— start of Provided data —

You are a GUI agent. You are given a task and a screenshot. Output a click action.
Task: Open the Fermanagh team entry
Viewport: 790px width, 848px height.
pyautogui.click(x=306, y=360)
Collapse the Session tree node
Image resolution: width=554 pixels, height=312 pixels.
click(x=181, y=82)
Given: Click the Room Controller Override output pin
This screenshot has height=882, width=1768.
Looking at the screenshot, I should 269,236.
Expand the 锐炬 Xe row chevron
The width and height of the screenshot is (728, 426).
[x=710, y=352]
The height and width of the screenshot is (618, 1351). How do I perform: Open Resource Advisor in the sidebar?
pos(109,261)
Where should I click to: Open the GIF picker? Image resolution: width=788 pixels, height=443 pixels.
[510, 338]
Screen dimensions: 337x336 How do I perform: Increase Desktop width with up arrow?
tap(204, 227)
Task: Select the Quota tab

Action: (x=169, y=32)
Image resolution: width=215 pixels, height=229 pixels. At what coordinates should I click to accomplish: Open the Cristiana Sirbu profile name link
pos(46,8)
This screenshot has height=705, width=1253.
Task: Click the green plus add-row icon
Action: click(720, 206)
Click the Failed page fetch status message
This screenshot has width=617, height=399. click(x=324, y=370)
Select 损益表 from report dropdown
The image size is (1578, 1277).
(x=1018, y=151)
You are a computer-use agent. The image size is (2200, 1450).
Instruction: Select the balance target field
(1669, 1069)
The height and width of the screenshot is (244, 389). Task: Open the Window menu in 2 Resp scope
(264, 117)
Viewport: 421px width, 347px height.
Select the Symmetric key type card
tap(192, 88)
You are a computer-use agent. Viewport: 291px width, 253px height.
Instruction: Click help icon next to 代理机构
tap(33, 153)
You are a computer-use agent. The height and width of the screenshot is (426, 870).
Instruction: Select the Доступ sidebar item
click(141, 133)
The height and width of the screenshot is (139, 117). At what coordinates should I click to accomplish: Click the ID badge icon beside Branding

— end of Provided data —

◆ **Set exercise**
Rewrite all of the data above with every "Instruction" changed to "Goal", keeping everything else the same.

◆ **Answer in full**
You are a GUI agent. You are given a task and a screenshot. Output a click action.
Task: Open the Fermanagh team entry
Viewport: 790px width, 848px height.
pyautogui.click(x=306, y=360)
Collapse the Session tree node
Image resolution: width=554 pixels, height=312 pixels.
click(x=181, y=82)
Given: Click the Room Controller Override output pin
This screenshot has height=882, width=1768.
Looking at the screenshot, I should 269,236.
Expand the 锐炬 Xe row chevron
The width and height of the screenshot is (728, 426).
[x=710, y=352]
The height and width of the screenshot is (618, 1351). How do I perform: Open Resource Advisor in the sidebar?
pos(109,261)
Where should I click to: Open the GIF picker? Image resolution: width=788 pixels, height=443 pixels.
[510, 338]
Screen dimensions: 337x336 How do I perform: Increase Desktop width with up arrow?
tap(204, 227)
Task: Select the Quota tab

Action: (x=169, y=32)
Image resolution: width=215 pixels, height=229 pixels. At what coordinates should I click to accomplish: Open the Cristiana Sirbu profile name link
pos(46,8)
This screenshot has height=705, width=1253.
Task: Click the green plus add-row icon
Action: click(720, 206)
Click the Failed page fetch status message
This screenshot has width=617, height=399. click(x=324, y=370)
Select 损益表 from report dropdown
The image size is (1578, 1277).
(x=1018, y=151)
You are a computer-use agent. The image size is (2200, 1450).
Goal: Select the balance target field
(1669, 1069)
The height and width of the screenshot is (244, 389). Task: Open the Window menu in 2 Resp scope
(264, 117)
Viewport: 421px width, 347px height.
Select the Symmetric key type card
tap(192, 88)
You are a computer-use agent. Viewport: 291px width, 253px height.
Goal: Click help icon next to 代理机构
tap(33, 153)
You are a computer-use agent. The height and width of the screenshot is (426, 870).
Goal: Select the Доступ sidebar item
click(141, 133)
The height and width of the screenshot is (139, 117). At what coordinates should I click to accomplish: Click the ID badge icon beside Branding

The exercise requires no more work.